Investors are cautioned that, except as disclosed in the management information circular or filing statement to be prepared in connection with the Transaction, any information released or received with respect to the Transaction may not be accurate or complete and should not be relied upon. Trading in the securities of Universal should be considered highly speculative.
The TSX Venture Exchange has in no way passed upon the merits of the Transaction and has neither approved nor disapproved the contents of this press release.
The information in this news release includes certain information and statements about management's view of future events, expectations, plans and prospects that constitute forward looking statements. These statements are based upon assumptions, including, without limitation, the completion of the Transaction, that are subject to significant risks and uncertainties.

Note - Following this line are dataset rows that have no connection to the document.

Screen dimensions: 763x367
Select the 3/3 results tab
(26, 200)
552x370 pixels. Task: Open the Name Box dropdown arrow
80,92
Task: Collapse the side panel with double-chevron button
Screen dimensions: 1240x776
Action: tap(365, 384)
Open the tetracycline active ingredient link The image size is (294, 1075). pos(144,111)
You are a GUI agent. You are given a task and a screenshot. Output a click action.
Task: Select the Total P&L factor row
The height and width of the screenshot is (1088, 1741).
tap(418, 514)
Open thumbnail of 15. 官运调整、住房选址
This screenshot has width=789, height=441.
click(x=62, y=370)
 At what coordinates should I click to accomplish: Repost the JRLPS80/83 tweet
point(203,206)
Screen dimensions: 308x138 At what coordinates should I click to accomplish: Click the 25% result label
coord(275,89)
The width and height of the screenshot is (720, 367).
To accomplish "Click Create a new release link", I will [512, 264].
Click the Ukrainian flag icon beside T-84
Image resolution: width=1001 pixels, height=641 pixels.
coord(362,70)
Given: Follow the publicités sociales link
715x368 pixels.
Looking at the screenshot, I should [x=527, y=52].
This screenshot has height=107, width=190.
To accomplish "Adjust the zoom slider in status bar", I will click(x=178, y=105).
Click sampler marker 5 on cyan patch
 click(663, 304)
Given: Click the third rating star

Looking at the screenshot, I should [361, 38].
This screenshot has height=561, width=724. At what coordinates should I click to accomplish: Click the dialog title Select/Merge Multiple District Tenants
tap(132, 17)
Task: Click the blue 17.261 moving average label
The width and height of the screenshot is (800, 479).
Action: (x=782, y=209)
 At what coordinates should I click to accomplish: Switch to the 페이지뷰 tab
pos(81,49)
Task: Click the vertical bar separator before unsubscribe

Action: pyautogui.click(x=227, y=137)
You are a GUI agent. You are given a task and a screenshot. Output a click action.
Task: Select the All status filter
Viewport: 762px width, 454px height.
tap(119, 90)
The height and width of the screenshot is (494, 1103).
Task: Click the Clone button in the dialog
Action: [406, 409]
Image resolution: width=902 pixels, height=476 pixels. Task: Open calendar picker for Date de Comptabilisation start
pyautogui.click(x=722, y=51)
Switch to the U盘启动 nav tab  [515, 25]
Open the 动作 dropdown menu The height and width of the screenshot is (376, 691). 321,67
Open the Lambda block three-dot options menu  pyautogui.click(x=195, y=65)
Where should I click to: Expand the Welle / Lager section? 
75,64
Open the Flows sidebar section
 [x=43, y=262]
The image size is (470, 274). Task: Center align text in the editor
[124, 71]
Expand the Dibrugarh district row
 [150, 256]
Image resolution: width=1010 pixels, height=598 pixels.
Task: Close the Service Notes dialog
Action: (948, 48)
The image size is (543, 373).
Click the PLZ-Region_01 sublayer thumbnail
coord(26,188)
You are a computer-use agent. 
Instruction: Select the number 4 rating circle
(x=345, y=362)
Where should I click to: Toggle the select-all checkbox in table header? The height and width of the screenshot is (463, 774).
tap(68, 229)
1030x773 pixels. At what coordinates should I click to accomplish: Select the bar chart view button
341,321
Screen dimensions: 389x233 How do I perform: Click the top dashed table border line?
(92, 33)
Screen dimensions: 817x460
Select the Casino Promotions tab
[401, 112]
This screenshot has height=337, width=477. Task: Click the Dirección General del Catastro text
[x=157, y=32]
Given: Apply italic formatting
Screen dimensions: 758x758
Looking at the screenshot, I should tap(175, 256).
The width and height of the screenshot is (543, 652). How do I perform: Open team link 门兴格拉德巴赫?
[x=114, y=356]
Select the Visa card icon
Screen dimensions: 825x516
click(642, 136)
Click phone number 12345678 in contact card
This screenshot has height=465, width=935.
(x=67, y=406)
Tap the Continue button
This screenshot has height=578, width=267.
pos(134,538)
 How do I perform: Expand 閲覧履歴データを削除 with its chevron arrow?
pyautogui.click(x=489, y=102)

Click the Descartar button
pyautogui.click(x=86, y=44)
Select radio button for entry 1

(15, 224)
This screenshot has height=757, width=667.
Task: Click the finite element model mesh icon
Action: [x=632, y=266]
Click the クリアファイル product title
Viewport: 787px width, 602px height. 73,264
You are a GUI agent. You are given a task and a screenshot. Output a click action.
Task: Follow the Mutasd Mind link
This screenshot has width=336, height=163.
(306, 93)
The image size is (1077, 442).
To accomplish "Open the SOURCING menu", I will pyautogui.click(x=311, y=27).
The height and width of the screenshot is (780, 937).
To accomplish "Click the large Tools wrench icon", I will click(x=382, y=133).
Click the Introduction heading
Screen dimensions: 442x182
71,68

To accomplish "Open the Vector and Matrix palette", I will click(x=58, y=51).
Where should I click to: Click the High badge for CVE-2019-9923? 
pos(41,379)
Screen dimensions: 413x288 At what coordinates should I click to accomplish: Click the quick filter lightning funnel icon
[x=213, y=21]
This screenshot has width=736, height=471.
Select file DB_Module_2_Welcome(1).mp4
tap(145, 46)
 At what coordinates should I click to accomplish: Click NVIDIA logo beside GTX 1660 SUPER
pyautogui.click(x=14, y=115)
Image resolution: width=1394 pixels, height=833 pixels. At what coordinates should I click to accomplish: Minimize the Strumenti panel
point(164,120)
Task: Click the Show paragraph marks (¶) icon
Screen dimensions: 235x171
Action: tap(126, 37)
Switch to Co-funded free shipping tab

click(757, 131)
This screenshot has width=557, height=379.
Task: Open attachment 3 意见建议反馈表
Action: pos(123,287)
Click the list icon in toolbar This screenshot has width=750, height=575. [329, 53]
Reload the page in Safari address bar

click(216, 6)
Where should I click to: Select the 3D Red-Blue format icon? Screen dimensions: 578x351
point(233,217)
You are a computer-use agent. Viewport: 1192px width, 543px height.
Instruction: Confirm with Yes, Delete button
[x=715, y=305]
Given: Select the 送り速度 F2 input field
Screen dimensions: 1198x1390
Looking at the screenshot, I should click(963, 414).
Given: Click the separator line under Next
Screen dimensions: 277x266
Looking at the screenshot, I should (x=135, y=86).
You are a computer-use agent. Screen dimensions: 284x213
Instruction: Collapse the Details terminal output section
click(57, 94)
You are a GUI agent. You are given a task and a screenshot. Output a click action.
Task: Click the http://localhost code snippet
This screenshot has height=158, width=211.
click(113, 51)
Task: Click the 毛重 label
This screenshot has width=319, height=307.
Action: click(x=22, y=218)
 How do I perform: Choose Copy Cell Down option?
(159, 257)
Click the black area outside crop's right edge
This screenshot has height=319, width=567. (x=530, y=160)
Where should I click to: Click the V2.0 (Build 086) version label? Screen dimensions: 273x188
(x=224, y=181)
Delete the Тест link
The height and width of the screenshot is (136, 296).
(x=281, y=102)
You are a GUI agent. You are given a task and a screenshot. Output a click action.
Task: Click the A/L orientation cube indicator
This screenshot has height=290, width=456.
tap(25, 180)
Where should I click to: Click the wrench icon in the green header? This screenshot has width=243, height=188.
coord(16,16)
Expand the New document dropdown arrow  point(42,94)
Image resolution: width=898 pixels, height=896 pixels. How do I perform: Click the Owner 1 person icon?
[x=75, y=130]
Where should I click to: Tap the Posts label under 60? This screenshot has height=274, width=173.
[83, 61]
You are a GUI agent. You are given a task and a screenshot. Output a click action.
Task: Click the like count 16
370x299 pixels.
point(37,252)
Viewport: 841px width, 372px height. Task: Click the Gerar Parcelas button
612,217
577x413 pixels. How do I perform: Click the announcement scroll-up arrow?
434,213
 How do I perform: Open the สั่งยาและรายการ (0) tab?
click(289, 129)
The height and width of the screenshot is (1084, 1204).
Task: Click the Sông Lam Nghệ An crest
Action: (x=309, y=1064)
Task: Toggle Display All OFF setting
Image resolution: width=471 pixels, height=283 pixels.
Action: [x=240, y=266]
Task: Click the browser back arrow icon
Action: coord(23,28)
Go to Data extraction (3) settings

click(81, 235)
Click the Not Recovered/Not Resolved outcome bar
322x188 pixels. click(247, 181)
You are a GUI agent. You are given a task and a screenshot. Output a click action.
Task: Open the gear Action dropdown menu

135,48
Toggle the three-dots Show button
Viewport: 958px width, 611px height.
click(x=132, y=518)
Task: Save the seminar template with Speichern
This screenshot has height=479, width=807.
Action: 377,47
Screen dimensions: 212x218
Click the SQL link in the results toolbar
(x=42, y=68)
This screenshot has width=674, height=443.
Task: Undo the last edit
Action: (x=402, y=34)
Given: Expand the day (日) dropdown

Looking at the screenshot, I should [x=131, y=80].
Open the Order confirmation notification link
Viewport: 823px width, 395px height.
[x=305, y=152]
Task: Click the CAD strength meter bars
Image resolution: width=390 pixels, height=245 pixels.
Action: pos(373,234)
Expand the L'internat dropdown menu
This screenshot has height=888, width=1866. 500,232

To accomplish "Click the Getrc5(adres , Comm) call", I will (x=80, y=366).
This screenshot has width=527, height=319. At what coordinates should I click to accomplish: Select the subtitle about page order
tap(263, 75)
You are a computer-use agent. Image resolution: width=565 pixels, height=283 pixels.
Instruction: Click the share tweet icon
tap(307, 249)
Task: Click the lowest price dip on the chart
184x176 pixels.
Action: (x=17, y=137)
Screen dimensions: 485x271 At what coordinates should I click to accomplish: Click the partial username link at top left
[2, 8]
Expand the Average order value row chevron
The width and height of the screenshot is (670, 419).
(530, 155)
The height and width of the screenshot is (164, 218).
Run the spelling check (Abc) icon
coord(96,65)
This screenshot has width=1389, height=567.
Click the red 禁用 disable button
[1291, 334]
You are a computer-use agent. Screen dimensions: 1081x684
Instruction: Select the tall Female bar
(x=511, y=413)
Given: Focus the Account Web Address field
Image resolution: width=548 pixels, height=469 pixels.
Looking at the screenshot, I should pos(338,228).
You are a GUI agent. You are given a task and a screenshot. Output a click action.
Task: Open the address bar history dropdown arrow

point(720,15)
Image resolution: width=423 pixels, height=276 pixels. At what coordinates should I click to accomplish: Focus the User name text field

Because of these risks and uncertainties and as a result of a variety of factors, the actual results, expectations, achievements or performance may differ materially from those anticipated and indicated by these forward looking statements. Although Universal and mCloud believe that the expectations reflected in forward looking statements are reasonable, neither entity can give any assurances that the expectations of any forward looking statements will prove to be correct. Except as required by law, Universal and mCloud disclaim any intention and assume no obligation to update or revise any forward looking statements to reflect actual results, whether as a result of new information, future events, changes in assumptions, changes in factors affecting such forward looking statements or otherwise.
Neither TSX Venture Exchange nor its Regulation Services Provider (as that term is defined in the policies of the TSX Venture Exchange) accepts responsibility for the adequacy or accuracy of this release.